Check if S3 file has been modified

How can I use a shell script check if an Amazon S3 file ( small .xml file) has been modified. I'm currently using curl to check every 10 seconds, but it's making many GET requests.
curl "s3.aws.amazon.com/bucket/file.xml"
if cmp "file.xml" "current.xml"
then
echo "no change"
else
echo "file changed"
cp "file.xml" "current.xml"
fi
sleep(10s)
Is there a better way to check every 10 seconds that reduces the number of GET requests? (This is built on top of a rails app so i could possibly build a handler in rails?)
Let me start by first telling you some facts about S3. You might know this, but in case you don't, you might see that your current code could have some "unexpected" behavior.
S3 and "Eventual Consistency"
S3 provides "eventual consistency" for overwritten objects. From the S3 FAQ, you have:
Q: What data consistency model does Amazon S3 employ?
Amazon S3 buckets in all Regions provide read-after-write consistency for PUTS of new objects and eventual consistency for overwrite PUTS and DELETES.
Eventual consistency for overwrites means that, whenever an object is updated (ie, whenever your small XML file is overwritten), clients retrieving the file MAY see the new version, or they MAY see the old version. For how long? For an unspecified amount of time. It typically achieves consistency in much less than 10 seconds, but you have to assume that it will, eventually, take more than 10 seconds to achieve consistency. More interestingly (sadly?), even after a successful retrieval of the new version, clients MAY still receive the older version later.

Directions.
1. In the S3 text, what consistency model does Amazon S3 provide for overwrite PUTS and DELETES?
2. Reproduce the passage of the S3 text that opens with the words containing "Is there a better" and closes with "handler in rails?)".

Material shown.
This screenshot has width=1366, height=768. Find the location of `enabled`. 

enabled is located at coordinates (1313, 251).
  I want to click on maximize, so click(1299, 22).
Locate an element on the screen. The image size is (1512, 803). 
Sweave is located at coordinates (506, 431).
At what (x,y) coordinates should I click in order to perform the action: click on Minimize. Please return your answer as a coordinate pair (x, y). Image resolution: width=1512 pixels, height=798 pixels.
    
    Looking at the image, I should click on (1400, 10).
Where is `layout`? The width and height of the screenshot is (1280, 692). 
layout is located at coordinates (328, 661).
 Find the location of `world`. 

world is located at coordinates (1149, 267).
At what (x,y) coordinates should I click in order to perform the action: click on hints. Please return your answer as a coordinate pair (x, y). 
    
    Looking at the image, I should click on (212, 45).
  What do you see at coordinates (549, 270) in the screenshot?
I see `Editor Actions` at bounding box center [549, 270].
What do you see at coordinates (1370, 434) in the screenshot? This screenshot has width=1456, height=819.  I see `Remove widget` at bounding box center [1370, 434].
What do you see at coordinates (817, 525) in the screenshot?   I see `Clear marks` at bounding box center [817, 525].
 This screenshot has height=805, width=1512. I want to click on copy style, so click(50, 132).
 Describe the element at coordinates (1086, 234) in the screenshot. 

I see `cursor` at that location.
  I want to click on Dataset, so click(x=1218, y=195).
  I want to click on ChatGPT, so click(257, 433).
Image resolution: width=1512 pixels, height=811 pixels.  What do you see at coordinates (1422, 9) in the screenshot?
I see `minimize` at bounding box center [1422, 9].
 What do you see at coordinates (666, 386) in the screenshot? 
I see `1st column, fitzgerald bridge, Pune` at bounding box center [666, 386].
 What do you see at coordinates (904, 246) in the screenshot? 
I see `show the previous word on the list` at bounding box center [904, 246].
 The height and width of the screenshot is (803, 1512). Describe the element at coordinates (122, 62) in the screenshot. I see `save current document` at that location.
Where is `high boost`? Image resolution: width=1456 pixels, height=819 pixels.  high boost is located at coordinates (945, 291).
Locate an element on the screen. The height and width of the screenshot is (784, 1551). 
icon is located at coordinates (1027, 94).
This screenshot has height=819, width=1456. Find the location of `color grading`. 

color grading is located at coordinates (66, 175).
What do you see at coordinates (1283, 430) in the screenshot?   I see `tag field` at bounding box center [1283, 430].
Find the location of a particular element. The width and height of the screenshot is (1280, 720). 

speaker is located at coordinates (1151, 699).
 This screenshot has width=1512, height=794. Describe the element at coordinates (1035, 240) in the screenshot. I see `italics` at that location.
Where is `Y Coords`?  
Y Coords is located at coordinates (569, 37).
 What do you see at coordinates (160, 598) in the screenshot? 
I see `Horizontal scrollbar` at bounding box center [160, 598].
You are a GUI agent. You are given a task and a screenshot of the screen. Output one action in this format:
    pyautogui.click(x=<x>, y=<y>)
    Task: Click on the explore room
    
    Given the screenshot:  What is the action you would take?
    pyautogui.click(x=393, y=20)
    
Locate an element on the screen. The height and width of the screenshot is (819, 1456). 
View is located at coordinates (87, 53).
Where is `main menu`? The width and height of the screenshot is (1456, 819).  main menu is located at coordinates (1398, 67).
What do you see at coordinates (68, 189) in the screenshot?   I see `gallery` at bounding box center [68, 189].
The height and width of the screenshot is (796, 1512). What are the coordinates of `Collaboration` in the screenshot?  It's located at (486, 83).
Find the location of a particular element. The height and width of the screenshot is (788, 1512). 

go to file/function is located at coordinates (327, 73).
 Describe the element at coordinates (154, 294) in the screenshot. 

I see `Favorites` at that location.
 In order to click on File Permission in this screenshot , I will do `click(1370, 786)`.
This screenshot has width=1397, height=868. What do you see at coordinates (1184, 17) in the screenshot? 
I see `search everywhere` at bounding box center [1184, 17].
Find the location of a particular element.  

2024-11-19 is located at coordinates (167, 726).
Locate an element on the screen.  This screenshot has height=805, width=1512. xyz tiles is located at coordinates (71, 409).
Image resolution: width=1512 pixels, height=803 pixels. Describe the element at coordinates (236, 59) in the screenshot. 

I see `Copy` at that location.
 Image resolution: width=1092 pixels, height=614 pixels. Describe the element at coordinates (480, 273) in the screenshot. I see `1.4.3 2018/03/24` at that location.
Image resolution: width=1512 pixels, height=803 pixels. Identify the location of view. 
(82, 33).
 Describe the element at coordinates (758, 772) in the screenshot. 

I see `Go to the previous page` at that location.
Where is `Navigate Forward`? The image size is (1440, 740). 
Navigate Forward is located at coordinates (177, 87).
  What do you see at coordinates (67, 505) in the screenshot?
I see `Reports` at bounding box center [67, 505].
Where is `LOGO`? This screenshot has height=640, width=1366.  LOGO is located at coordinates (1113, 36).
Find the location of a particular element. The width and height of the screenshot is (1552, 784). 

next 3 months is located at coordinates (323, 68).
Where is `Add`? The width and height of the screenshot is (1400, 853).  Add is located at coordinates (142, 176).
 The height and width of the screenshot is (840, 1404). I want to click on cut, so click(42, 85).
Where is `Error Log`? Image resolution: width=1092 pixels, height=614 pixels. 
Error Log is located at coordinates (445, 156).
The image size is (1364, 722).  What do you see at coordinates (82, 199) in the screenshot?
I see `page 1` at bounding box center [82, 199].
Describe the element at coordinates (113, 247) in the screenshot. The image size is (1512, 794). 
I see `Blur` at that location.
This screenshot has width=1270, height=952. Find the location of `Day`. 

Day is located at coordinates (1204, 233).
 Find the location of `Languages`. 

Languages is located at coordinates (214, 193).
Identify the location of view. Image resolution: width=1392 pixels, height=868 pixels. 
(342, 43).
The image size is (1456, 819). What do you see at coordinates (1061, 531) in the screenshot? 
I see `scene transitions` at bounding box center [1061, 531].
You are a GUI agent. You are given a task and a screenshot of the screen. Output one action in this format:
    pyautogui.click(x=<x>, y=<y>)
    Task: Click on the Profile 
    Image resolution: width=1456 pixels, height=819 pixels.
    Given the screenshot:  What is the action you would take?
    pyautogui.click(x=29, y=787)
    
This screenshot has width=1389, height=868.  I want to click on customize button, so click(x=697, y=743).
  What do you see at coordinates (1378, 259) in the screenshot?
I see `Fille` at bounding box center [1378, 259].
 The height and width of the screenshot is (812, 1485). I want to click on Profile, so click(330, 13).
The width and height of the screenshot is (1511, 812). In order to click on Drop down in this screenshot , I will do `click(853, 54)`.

Solved tasks.
1. Eventual consistency.

2.
Is there a better way to check every 10 seconds that reduces the number of GET requests? (This is built on top of a rails app so i could possibly build a handler in rails?)